Seufz: so ein Lied und dazu ein Sträußchen Rosmarin! (BA 2006)

Und wo wir gerade bei Gerüchten und möglichen Rückkehrern sind: ein schönes Beispiel für Fan-Hysterie bildet der brandaktuelle Sturm im Wasserglas um eine Rückkehr Luxemburgs zum Contest, geschickt eingefädelt durch die ehemalige Eurovisionssiegerin Linda Martin (IE 1984, 1992), Stargast der Eurovision Gala Night 2014, die am Samstag im Großherzogtum stattfand. Wie das Luxemburger Wort minutiös berichtet, habe die Sängerin ihr Set unterbrochen, um unter dem Jubel der anwesenden Grand-Prix-Fans die in der ersten Reihe sitzende Kultusministerin des Landes, Maggy Nagel, zu fragen: „Wäre es nicht Zeit, dass Luxemburg zur Eurovision zurückkehrt?“. Angeblich soll die Frau genickt und „ja“ gesagt haben, was natürlich als nichts Weiteres als eine spontane, unverbindliche Geste des guten Willens zu interpretieren ist. Nicht so für unsere irische Elfe, die Anfang des Jahres erst durch einen beinahe tätlichen Angriff während der dortigen Vorentscheidung Schlagzeilen machte: „Alle herhören – sie hat ja gesagt,“ informierte die möglicherweise auf einen neuen Eurovisionseinsatz hoffende Linda das begeisterte Publikum. Und schon steht für viele Fans fest, dass „das andere Frankreich“ 2016 wieder dabei sein wird. Ich glaub’s ja eher nicht…

Ein Geschenk: Luxemburgs letzter Sieg (1983)

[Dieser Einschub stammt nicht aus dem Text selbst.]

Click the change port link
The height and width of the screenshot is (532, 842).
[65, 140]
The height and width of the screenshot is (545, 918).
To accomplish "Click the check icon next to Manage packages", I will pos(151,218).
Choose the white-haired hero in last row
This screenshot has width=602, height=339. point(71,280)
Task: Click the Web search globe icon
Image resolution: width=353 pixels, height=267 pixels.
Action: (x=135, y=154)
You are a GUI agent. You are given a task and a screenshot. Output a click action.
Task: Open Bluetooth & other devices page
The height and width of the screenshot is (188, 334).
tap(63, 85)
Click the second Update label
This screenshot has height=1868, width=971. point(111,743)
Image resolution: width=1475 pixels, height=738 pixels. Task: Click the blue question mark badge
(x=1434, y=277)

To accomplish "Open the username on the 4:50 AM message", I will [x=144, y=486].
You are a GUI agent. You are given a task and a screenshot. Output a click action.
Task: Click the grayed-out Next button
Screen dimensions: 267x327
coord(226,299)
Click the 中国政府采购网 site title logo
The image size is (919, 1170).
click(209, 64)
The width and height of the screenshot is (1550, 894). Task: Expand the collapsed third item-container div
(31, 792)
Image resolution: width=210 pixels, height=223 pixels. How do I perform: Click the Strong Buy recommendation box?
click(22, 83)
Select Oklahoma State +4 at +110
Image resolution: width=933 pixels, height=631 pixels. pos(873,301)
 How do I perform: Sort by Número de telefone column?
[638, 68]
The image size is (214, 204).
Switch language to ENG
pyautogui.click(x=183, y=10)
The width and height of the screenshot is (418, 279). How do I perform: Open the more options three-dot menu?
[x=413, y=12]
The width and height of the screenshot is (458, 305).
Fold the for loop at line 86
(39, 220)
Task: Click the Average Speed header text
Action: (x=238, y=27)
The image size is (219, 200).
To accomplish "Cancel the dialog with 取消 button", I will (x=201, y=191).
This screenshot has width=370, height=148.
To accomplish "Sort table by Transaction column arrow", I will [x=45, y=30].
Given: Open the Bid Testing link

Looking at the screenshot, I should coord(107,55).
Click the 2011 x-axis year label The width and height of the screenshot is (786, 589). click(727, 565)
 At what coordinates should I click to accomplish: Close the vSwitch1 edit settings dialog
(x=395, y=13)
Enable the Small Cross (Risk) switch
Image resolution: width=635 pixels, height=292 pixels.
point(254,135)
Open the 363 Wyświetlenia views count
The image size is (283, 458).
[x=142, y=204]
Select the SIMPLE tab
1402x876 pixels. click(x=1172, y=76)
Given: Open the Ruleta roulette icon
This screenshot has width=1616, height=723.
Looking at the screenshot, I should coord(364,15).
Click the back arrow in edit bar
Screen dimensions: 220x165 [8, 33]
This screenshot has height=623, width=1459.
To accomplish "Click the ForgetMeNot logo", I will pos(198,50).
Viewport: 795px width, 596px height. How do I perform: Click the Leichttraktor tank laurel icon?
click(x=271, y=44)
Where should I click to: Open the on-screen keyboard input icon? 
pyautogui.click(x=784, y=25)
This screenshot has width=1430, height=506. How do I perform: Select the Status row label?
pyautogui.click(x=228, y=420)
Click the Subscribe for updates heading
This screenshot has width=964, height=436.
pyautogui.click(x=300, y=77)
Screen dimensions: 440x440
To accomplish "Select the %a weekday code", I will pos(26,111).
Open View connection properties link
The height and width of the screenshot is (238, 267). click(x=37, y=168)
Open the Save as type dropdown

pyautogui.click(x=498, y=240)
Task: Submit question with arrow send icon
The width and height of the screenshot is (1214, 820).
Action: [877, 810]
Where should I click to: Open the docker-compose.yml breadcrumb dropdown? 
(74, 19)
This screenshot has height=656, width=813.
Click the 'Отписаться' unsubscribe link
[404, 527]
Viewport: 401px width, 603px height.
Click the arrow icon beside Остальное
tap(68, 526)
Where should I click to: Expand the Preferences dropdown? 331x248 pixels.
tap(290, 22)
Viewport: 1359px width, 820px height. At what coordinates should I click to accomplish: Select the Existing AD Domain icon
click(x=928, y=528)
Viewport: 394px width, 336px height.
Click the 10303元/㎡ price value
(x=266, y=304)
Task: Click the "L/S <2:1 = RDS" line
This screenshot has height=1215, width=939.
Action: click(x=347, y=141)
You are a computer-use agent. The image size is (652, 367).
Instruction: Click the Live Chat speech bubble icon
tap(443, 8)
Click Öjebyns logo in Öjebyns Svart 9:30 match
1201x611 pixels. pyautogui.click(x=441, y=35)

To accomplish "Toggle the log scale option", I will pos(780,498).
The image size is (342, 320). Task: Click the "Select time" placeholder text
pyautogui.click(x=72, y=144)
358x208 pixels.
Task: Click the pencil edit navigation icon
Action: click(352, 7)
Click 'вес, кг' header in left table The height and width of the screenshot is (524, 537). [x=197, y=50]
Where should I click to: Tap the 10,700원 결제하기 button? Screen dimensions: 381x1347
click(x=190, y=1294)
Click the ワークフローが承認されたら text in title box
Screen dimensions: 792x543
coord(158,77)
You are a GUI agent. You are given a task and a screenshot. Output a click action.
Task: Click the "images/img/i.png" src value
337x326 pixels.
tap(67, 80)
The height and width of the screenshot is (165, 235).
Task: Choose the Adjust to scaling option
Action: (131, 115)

Für eine Repräsentanz von Linda Martins Herkunftsland, das selbsternannte „Home of Eurovision“, hat neben den bereits gerüchteweise vermeldeten Jedward (IE 2011, 2012) nun auch Ryan Dolan, der Letztplatzierte von 2013, sein erneutes Interesse bekundet. Er bräuchte, wie er auf Facebook vermeldete, nur noch einen guten Song: wer einen habe, könne ihn an seinen Manager mailen. Und wo wir gerade bei ehemaligen Eurovisionsteilnehmern sind: in die Fußstapfen Ruslanas (UA 2004) und Verka Serdutschkas (UA 2007) möchte nun auch Zlata Ognevich (UA 2014) treten. Die zarte Sängerin kandidiert bei den heutigen Wahlen in dem kriegsgeschüttelten Land um einen Parlamentsplatz, wie Wiwibloggs berichtet – auf der Liste der als rechtsnational eingeordneten Radikalen Partei. Hätte man der in eurovisionären Zusammenhängen eher lieblich-verschroben aufgetretenen Zlata nicht unbedingt zugetraut! Nach ersten, von der Zeit zitierten Exit Polls komme die populistische Radikale Partei auf voraussichtlich 6% und wird vermutlich nicht an der Regierung beteiligt sein.